秋人は今までのようにかわすのではなく、両手でそれを受け止める。
衝撃で秋人の足が地面へめり込むと、足元には亀裂が走り、足のすね辺りまで体を沈めるが、途中で踏みとどまった秋人は、逆にクロスの足を掴んで地面へと叩きつけた。
砂ほこりを巻き上げて、地面と激突するクロス。
しかし、今回は一度ではなく何度も何度も叩きつけたのだ。
「がっ…ぐっ……」
「……」
無言で数十回ほど叩きつけた後、そのままクロスを放り投げた。
まるでボロ雑巾のように、頭から地面に落ちるクロスをじっと見つめる秋人。
クロスはフラフラと立ち上がろうとするが、ダメージを受けすぎたのか足に力が入らず片膝をついた。
「ハァハァ…なんでだ…急に攻撃が通りやがる…」
「……」
疑問を口にしたクロスに対して、秋人はまったく言葉を発さない。
「急にクロスがダメージを受け始めたわね。」
「簡単な話だ…先ほどまであの小僧は普通に戦ってただけ…法陣など使わずにな。今は使って戦っている…それだけだ。」
「普通にですって!?法陣も使わずに…?!」
ルシファリスは驚愕する。
法陣をまとった拳や蹴りを、生身の体で受けているなど、ルシファリスやクラージュでもできない。

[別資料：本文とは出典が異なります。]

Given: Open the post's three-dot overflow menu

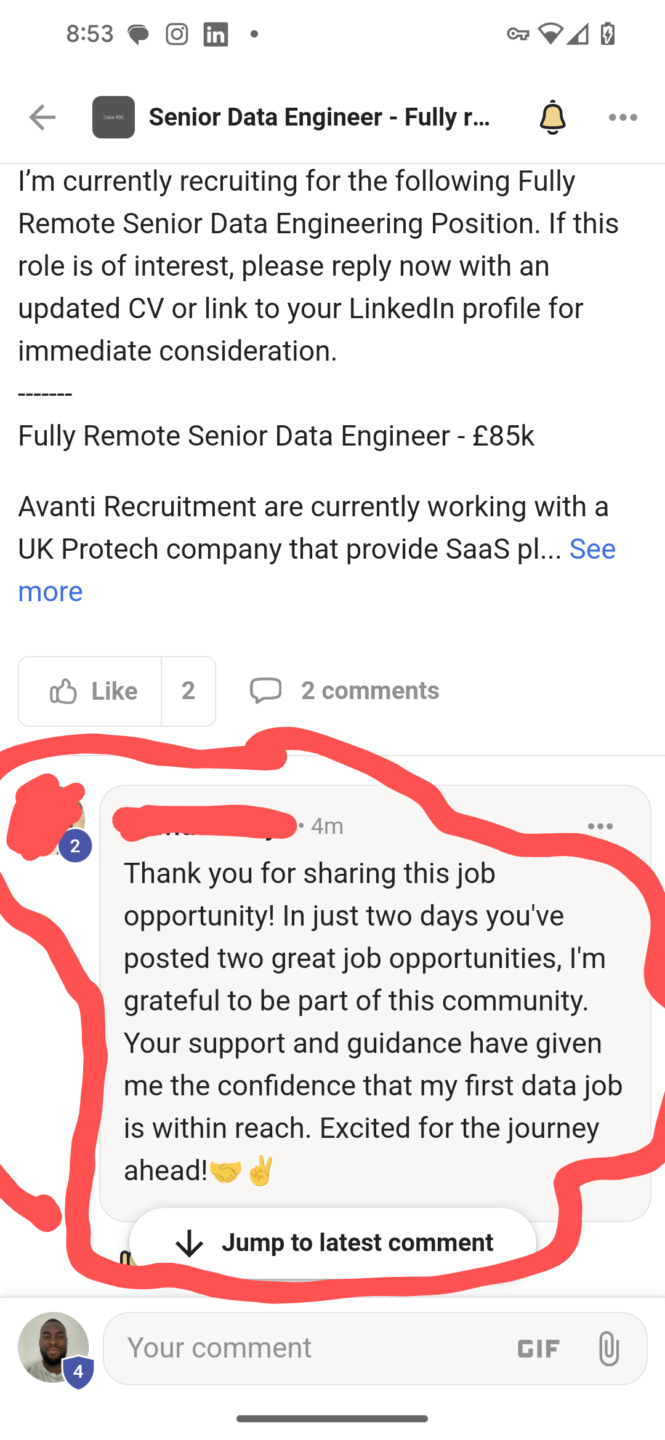Looking at the screenshot, I should [x=622, y=116].
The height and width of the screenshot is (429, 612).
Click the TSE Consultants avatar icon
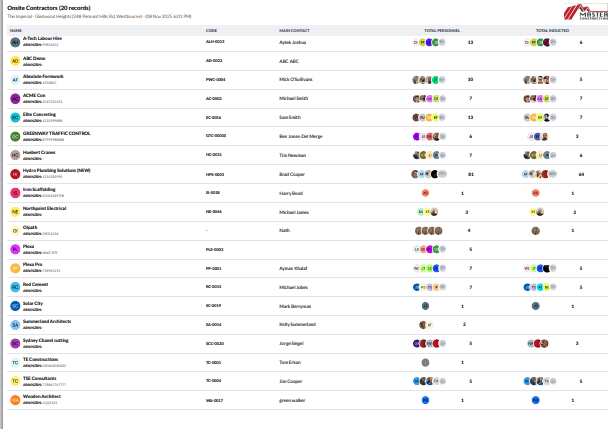pyautogui.click(x=15, y=381)
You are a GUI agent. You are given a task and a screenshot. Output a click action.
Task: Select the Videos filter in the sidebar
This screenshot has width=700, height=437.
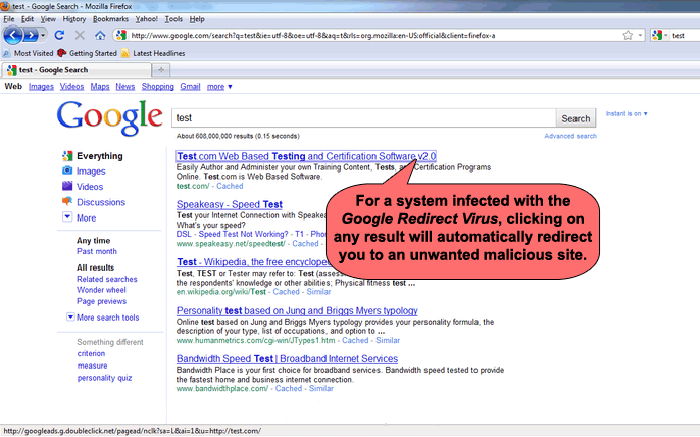point(90,186)
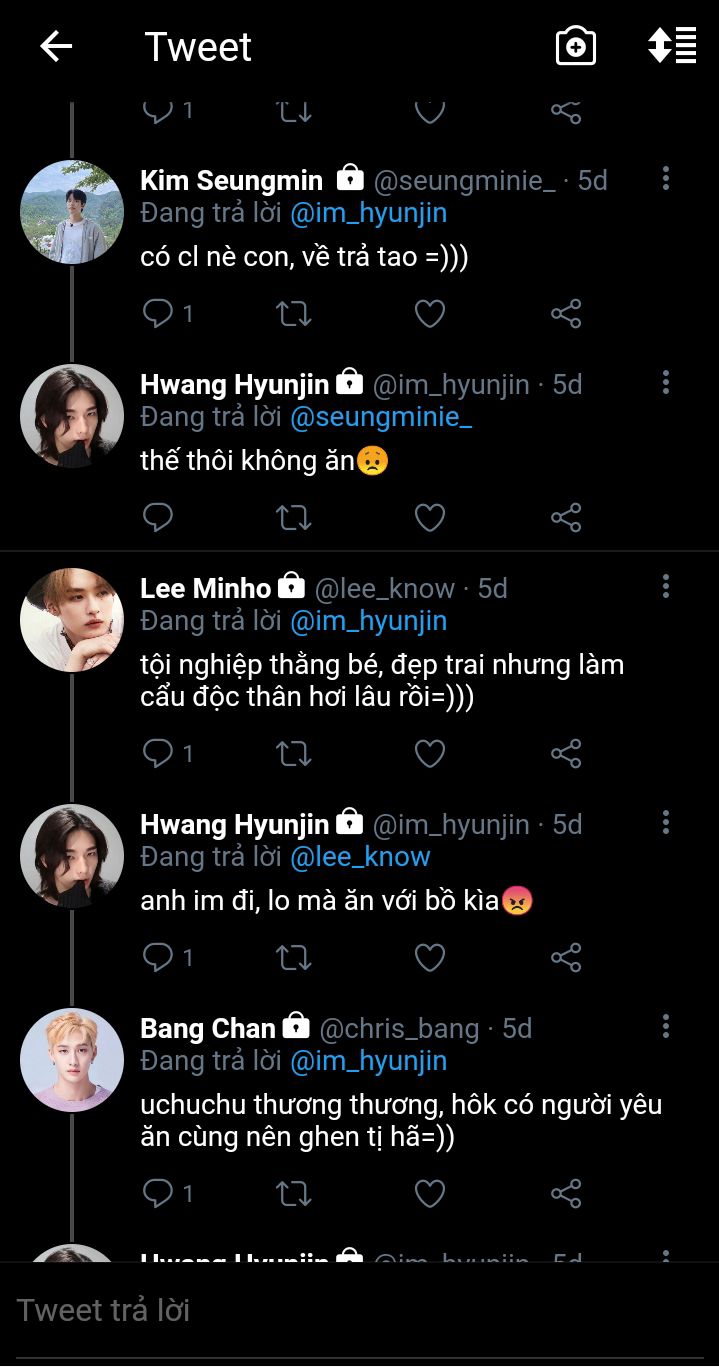The image size is (719, 1367).
Task: Open more options for Kim Seungmin's tweet
Action: pos(666,179)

普通はそんなことすれば、すぐに勝敗はつくはずだ。ましてや、クロスほどの力を持ったものが相手なら、一瞬でバラバラにされてしまうはず…
「それだけでこんなにも変わるのですか?」
驚くルシファリスの横から、クラージュが質問する。
アルコはそれに静かに答えた。
「生成消失の力を法陣にのせてるんだろう…さっきまで、あの黒毛は攻撃を受ける瞬間に、その衝撃を逃す法陣を組んで体に発現させていたようだが、小僧はそれを相殺し、攻撃しているからこういう結果になった…」
アルコはそう言いながら秋人を見る。
(あれほどまで精度高く使いこなせるとは…な。私でも勝てんかもしれん…)
ルシファリスたち三人が、驚きつつ戦いの行く末を見守っている横で、秋人とクロスは戦いを続けていた。
「ぐっ…グハッ…」
よろめくクロスへ、秋人は容赦なく蹴りを放つ。胴体へめり込んだその蹴りはとても鋭く、クロスは一瞬、体が真っ二つに引き裂かれた感覚に陥り、血反吐を撒き散らして吹き飛んでいく。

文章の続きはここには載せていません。